Wenn ein Hotel von sich behaupten kann, den Charakter einer Stadt stilvoll und pointiert einzufangen, dann ist es das Hotel Hans in Kopenhagen. Warum es die neue Top-Adresse in der dänischen Hauptstadt ist.
Dort, wo das kreative, raue Nørrebro auf das klassische, grüne Frederiksberg trifft, entsteht ein Ort, der weit mehr ist als blosse Unterkunft. Das historische Backsteingebäude aus dem Jahr 1900 – entworfen von Emil Blichfeldt, dem Architekten des ikonischen Tivoli-Eingangs – wurde mit dramatischer Geste und viel Feinsinn zu einem Boutiquehotel transformiert, das die Dualität der Stadt feiert: Im neuen Hotel Hans trifft Avantgarde auf Altbau und Asphaltpoesie auf Marmoreleganz.

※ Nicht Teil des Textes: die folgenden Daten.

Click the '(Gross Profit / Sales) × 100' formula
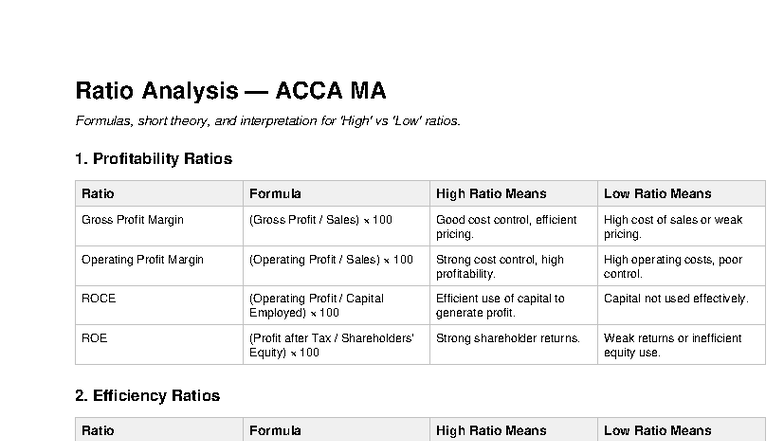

Schon beim Betreten spürt man: Hier geht es nicht um gefällige Harmonien, sondern um kraftvolle Gegensätze. Sichtbeton, industrielle Leuchten, grafische Kunstobjekte und asphaltähnliche Böden lassen den Geist Nørrebros durch die Räume ziehen. Gleichzeitig sorgen grüner Marmor, weich fallende Vorhänge, skulpturale Treppenaufgänge und massgefertigte Möbel für einen eleganten Kontrapunkt. Dieses Spiel aus Materialien und Texturen erzählt nicht nur von zwei Stadtteilen, sondern von einem sehr zeitgemässen Designverständnis.
Im Herzen des Hauses
Das Herzstück des Hauses ist die offen gestaltete Lobby-Bar – tagsüber ein lässiges Café mit Blick auf die Strasse, abends ein vibrierender Treffpunkt für Nachtschwärmer, Reisende und Locals. Wer sich zurückziehen möchte, findet auf der begrünten urban terrace eine stille Oase, in der Glyzinien über Marmorplatten ranken und Kopenhagen leise in den Hintergrund tritt. Ein Zwischenraum, der wie geschaffen ist für Gespräche bei Naturwein, stille Gedanken oder ein Kapitel im Lieblingsbuch.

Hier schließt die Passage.